- _Required work_: Look in the listing below for the line that has "Where should I", then return it and each following line up to and including the one with "You are a computer-use agent. Image", exactly and without pictures.

___ Task inputs ___

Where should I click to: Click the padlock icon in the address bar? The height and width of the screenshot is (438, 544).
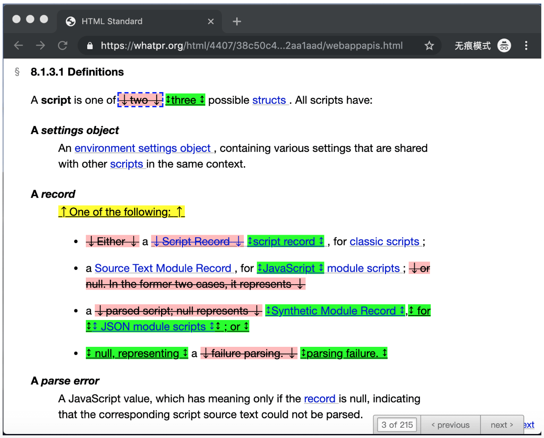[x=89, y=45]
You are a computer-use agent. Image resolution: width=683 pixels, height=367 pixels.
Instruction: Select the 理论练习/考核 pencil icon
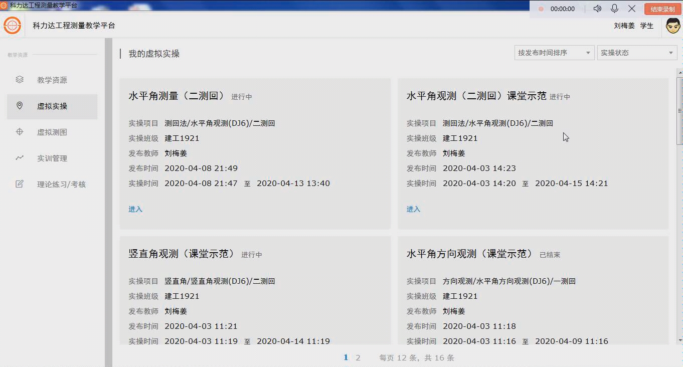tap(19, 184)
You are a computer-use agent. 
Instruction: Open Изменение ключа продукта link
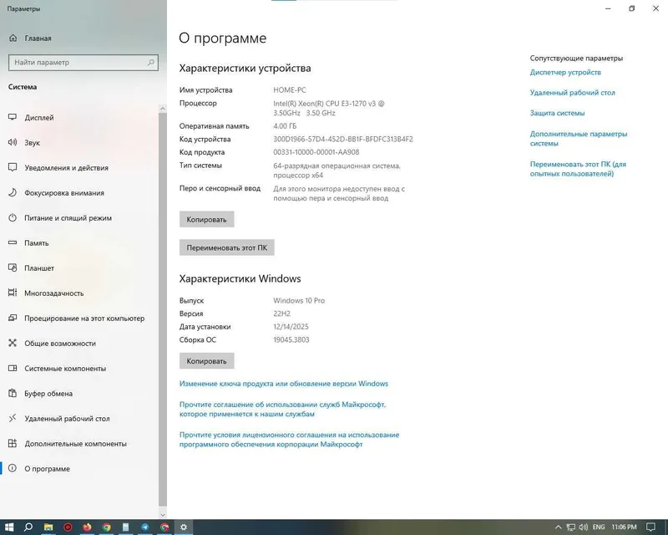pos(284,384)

___
___ Task inputs ___

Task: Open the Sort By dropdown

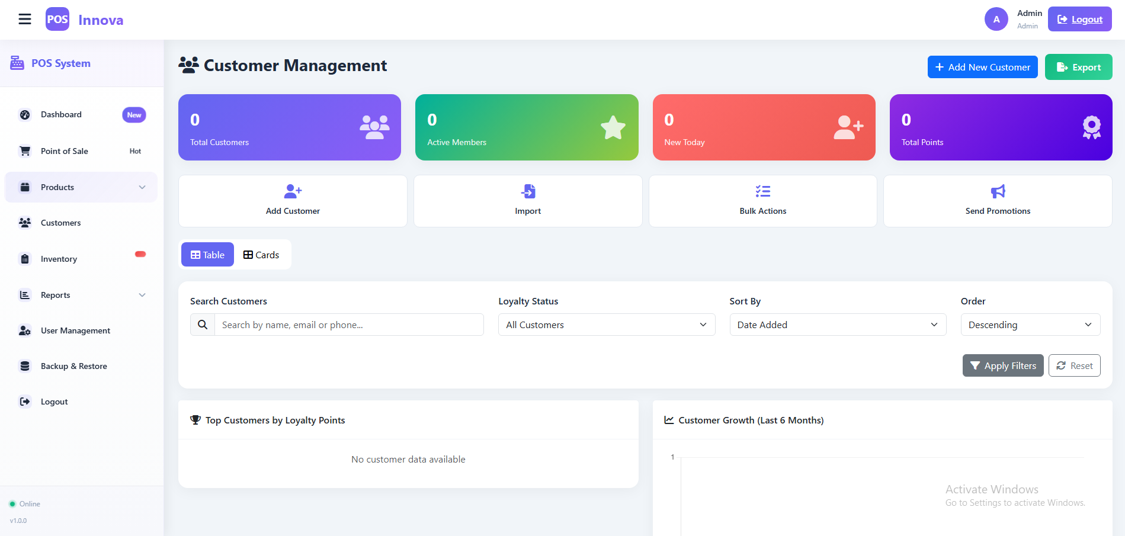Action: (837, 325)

___
___ Task inputs ___

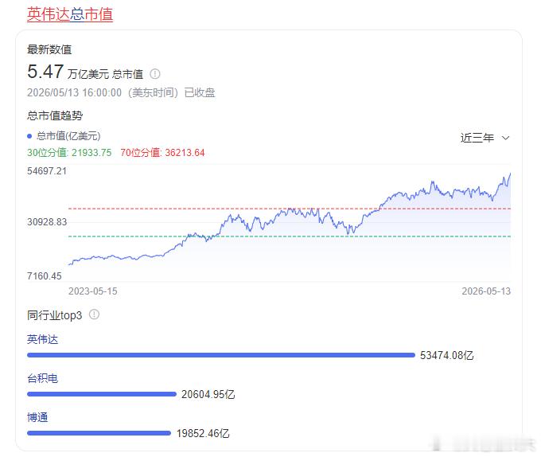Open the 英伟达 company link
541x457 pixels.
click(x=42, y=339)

___

- _Result for this task_:
Where should I click to: Click the padlock icon in the address bar? The height and width of the screenshot is (438, 544).
[x=89, y=45]
You are a computer-use agent. Image resolution: width=683 pixels, height=367 pixels.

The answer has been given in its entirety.